I first began researching Edison’s alleged supernatural experiments several years ago. At the time I did quite a bit of Googling round and bookmarked about twenty or so webpages containing relevant information. It was always a subject I meant to come back to but, for one reason or another, I just didn’t find the time. A couple of weeks ago I spotted the folder marked EDISON is my bookmarks and clicked to Open All in Tabs. More than half the links were dead. Of those that remained, most focussed on the idea that Edison could have been working on an apparatus or experiment very much like the one described in the Modern Mechanix article – a way of seeing or measuring the hypothesised “life units” or “immortal units”. Such an experiment would, naturally, have been doomed to fail.

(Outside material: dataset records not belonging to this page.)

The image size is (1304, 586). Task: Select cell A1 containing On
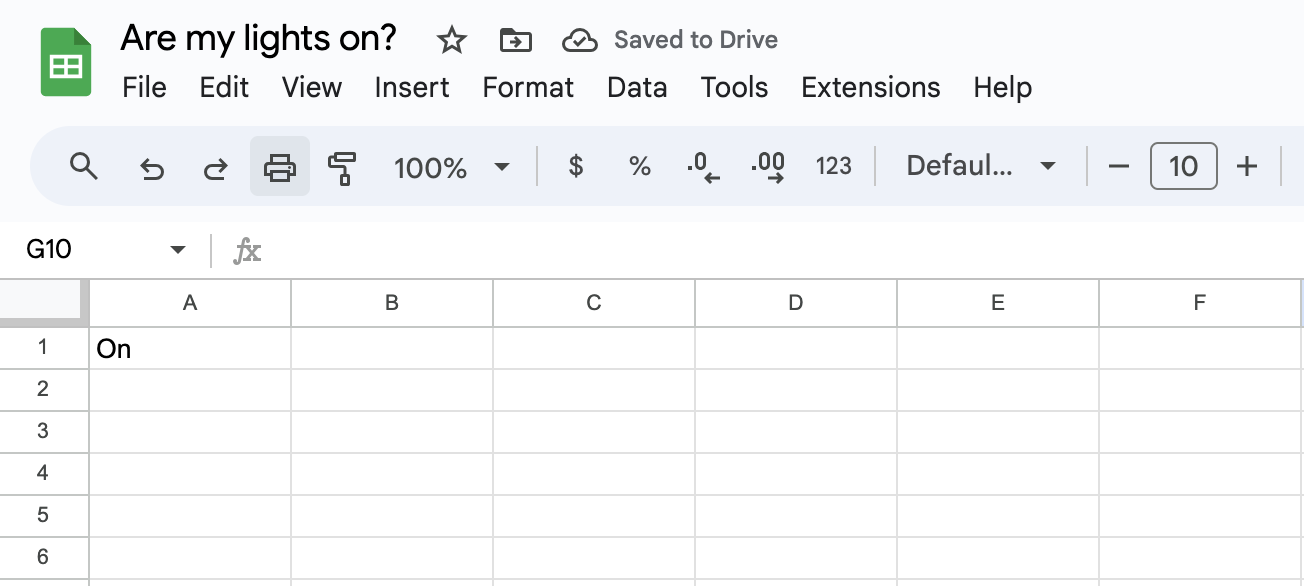190,348
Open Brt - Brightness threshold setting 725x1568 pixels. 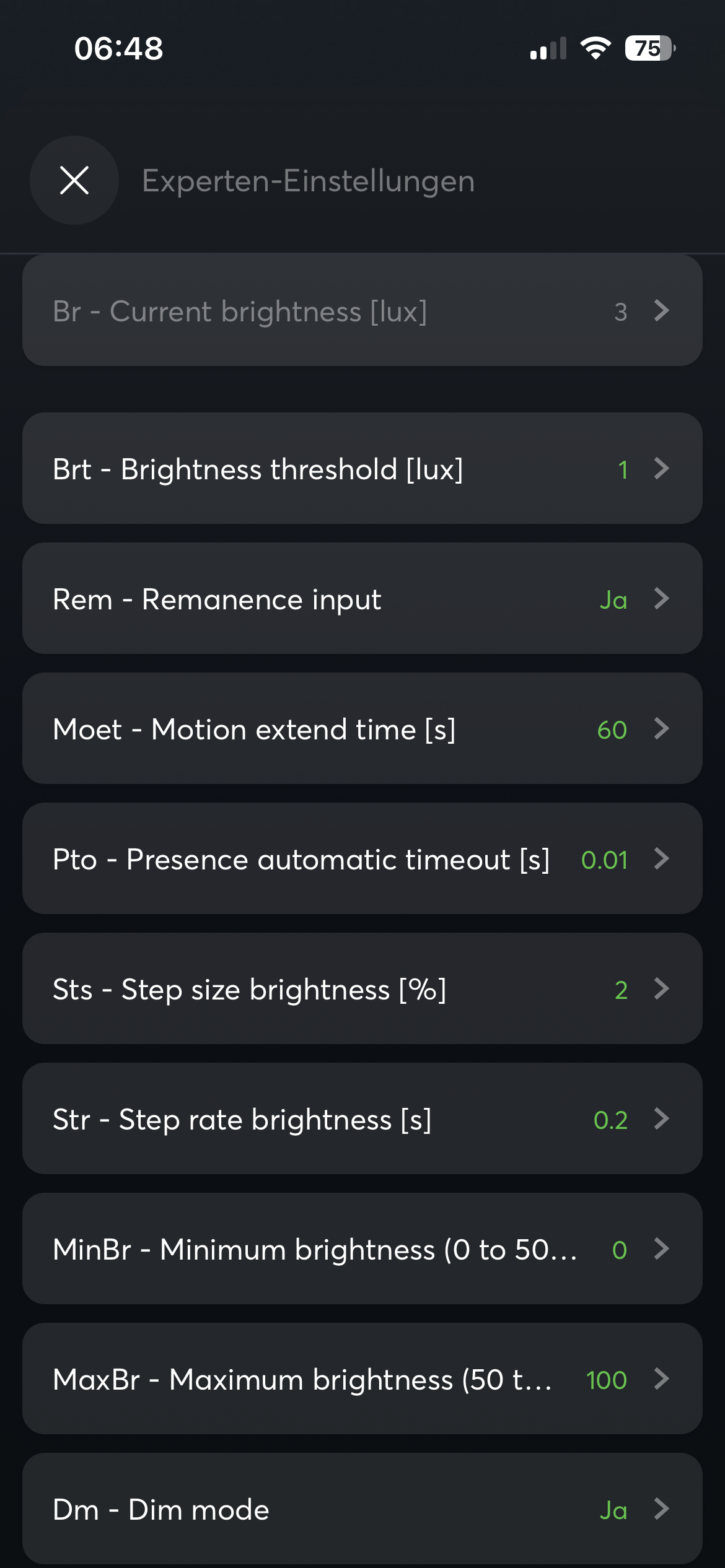pyautogui.click(x=258, y=469)
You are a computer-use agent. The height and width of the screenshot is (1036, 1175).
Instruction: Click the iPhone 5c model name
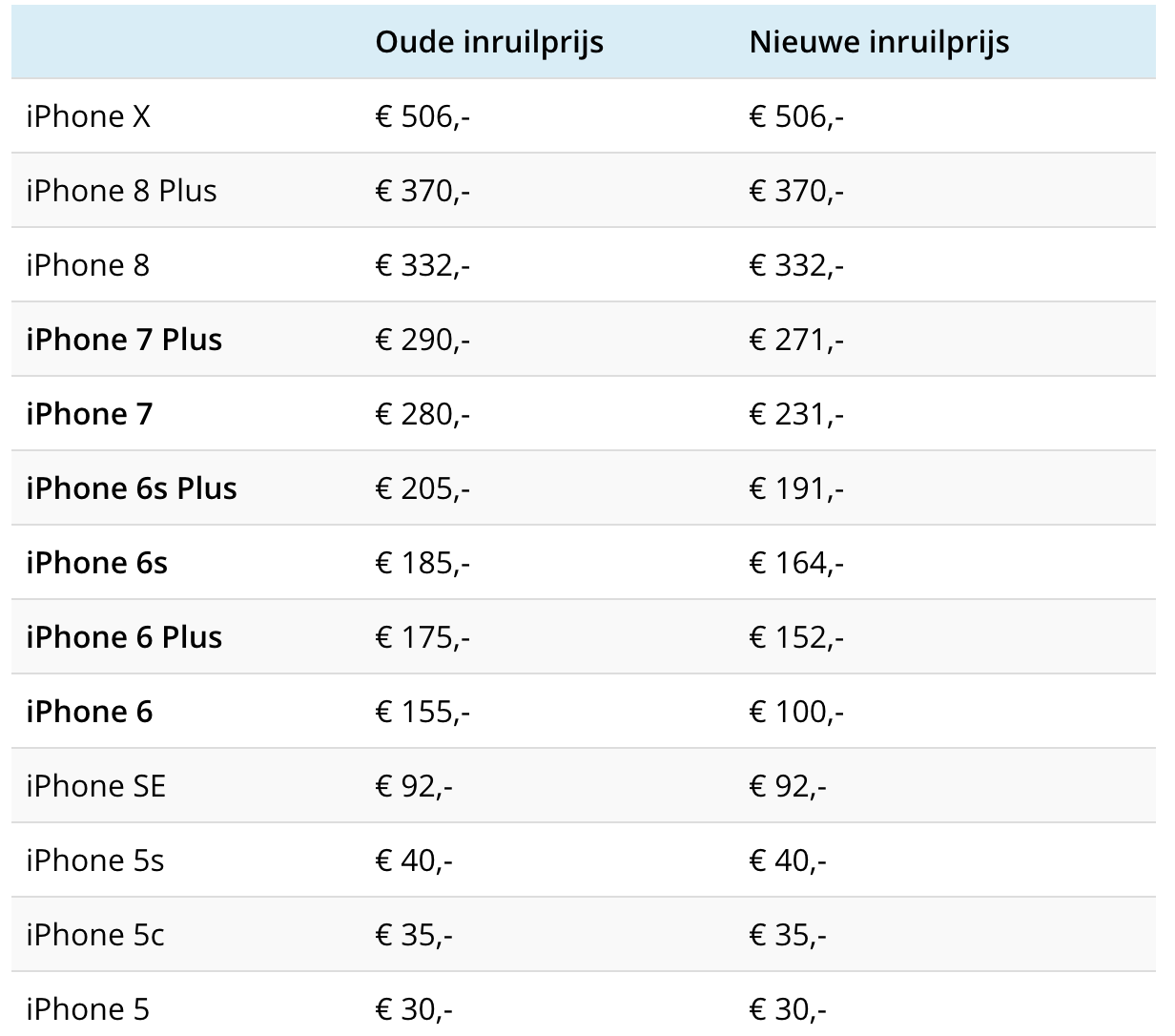coord(94,935)
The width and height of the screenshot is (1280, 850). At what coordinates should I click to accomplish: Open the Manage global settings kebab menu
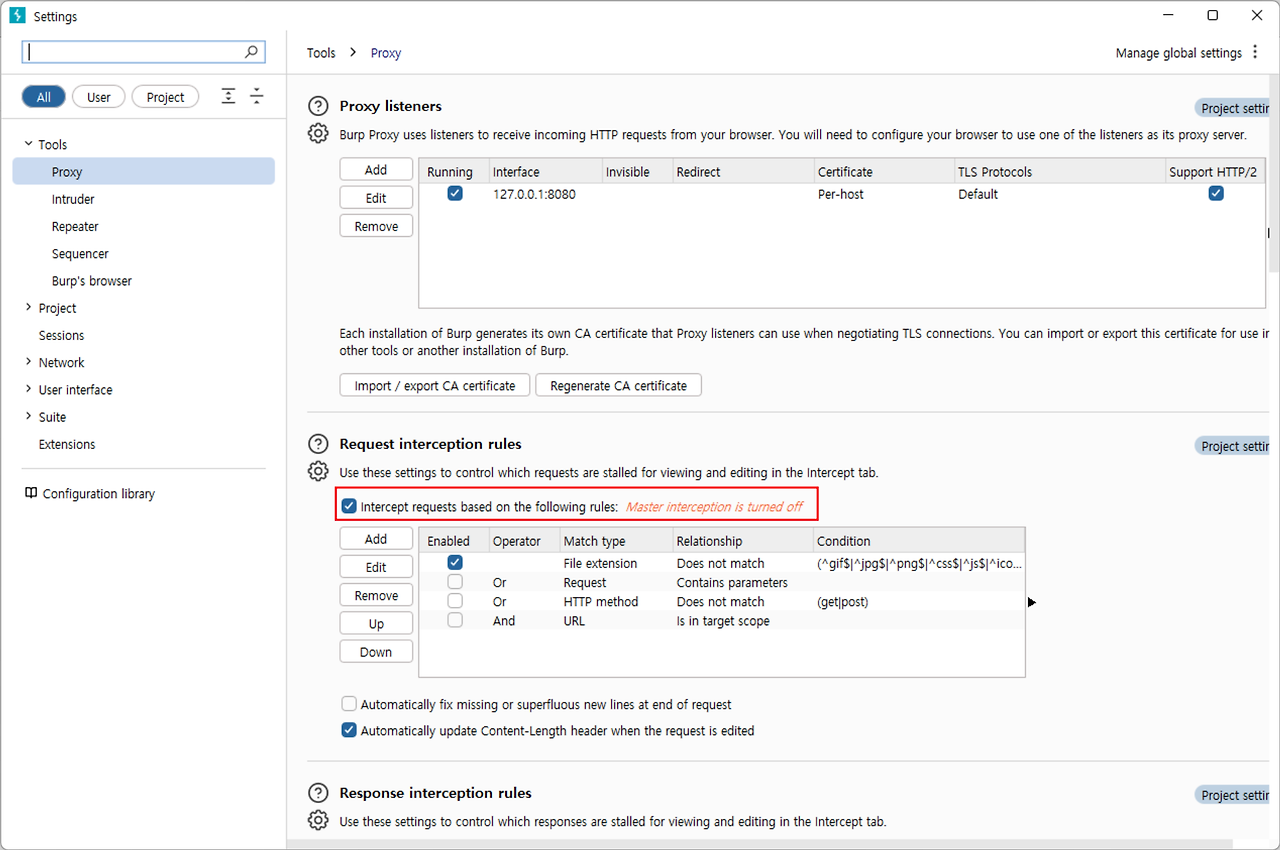point(1255,52)
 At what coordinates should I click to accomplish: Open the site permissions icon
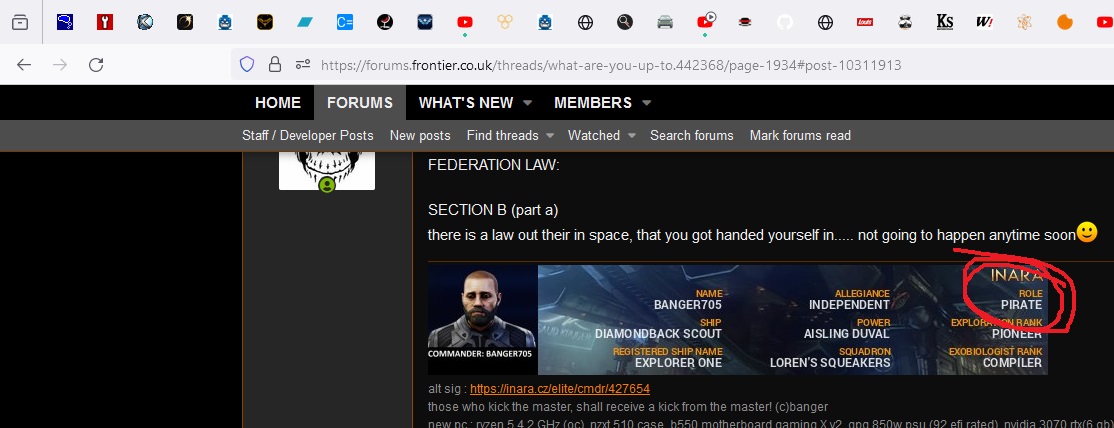click(x=303, y=65)
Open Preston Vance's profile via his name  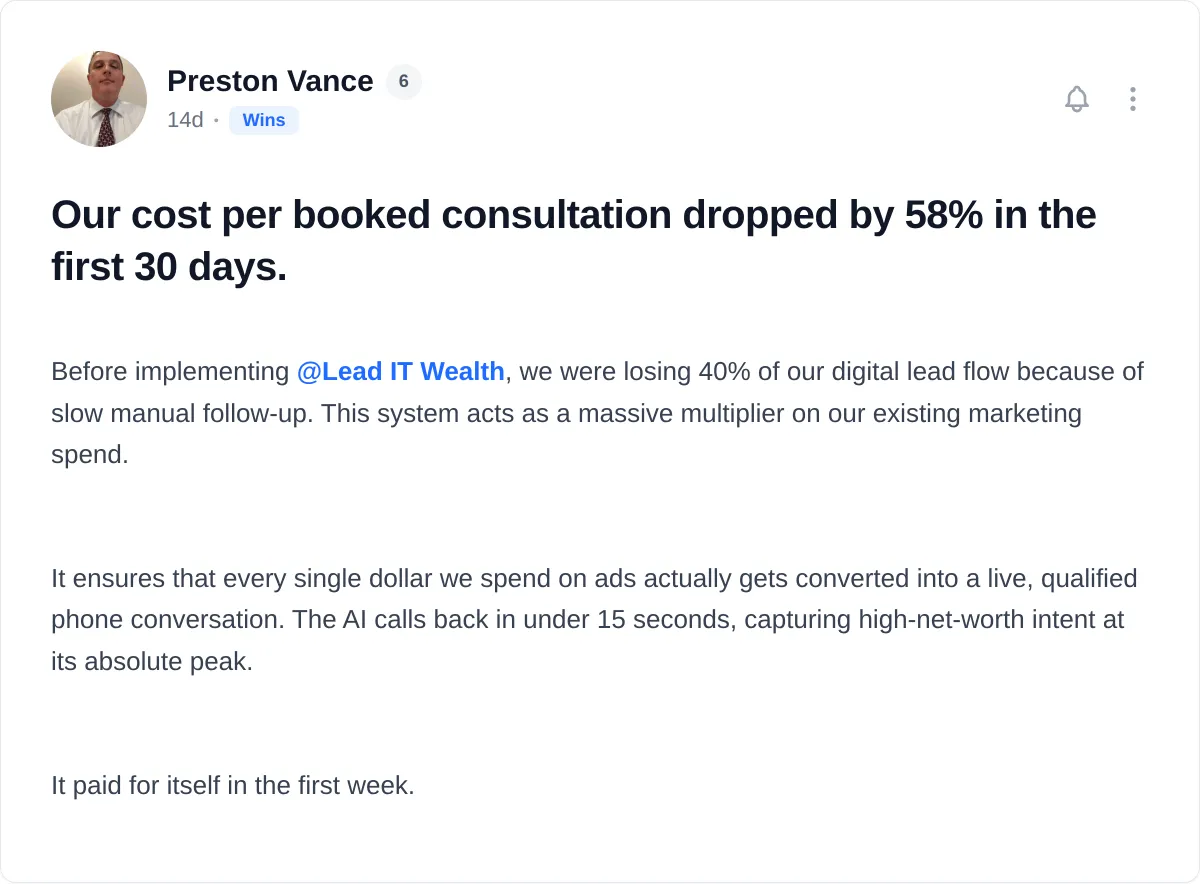(270, 81)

Many of those websites since deleted, and a handful of the links remaining however, focussed on Edison’s own journal entry of 1920 “I have been at work for some time building an apparatus to see if it is possible for personalities which have left this earth to communicate with us”. Communication with – rather than mere detection of – ghosts or spirits is still believed by some to have been Edison’s true goal. Edison’s Spirit Telegraph, or Spirit Telephone are wonderfully evocative terms which still turn up a few interesting search results. “Thomas Edison was trying to build a machine to talk to the dead,” writes one blogger, “I can recall first coming across those very words in an old, dusty book back in the 1970s”. “After his death, the plans for the apparatus could not be located. Many have searched extensively for the components, the prototype or even the plans to the machine but have never found them,” concludes another.

Some, however, have expressed doubts as to the authenticity of the 1920 diary entry, much of which seems like a mere reproduction of portions of the original Scientific American interview with the “I have been at work for some time building an apparatus […]” paragraph tacked on at the end.xiv Furthermore, there is one very important piece of evidence which many seem to have overlooked, whether accidentally or wilfully. In an interview published in the New York Times in 1926 Edison was asked about the comments he’d made six years earlier concerning the prospect of investigating the survival of spirits after death, to which he replied “I really had nothing to tell him [Forbes], but I hated to disappoint him so I thought up this story about communicating with spirits, but it was all a joke.” And so, like the Modern Mechanix piece before it, our own tale of Edison’s Secret Experiments ends with something of anticlimax – the whole thing was merely a hoax. But then again, perhaps not.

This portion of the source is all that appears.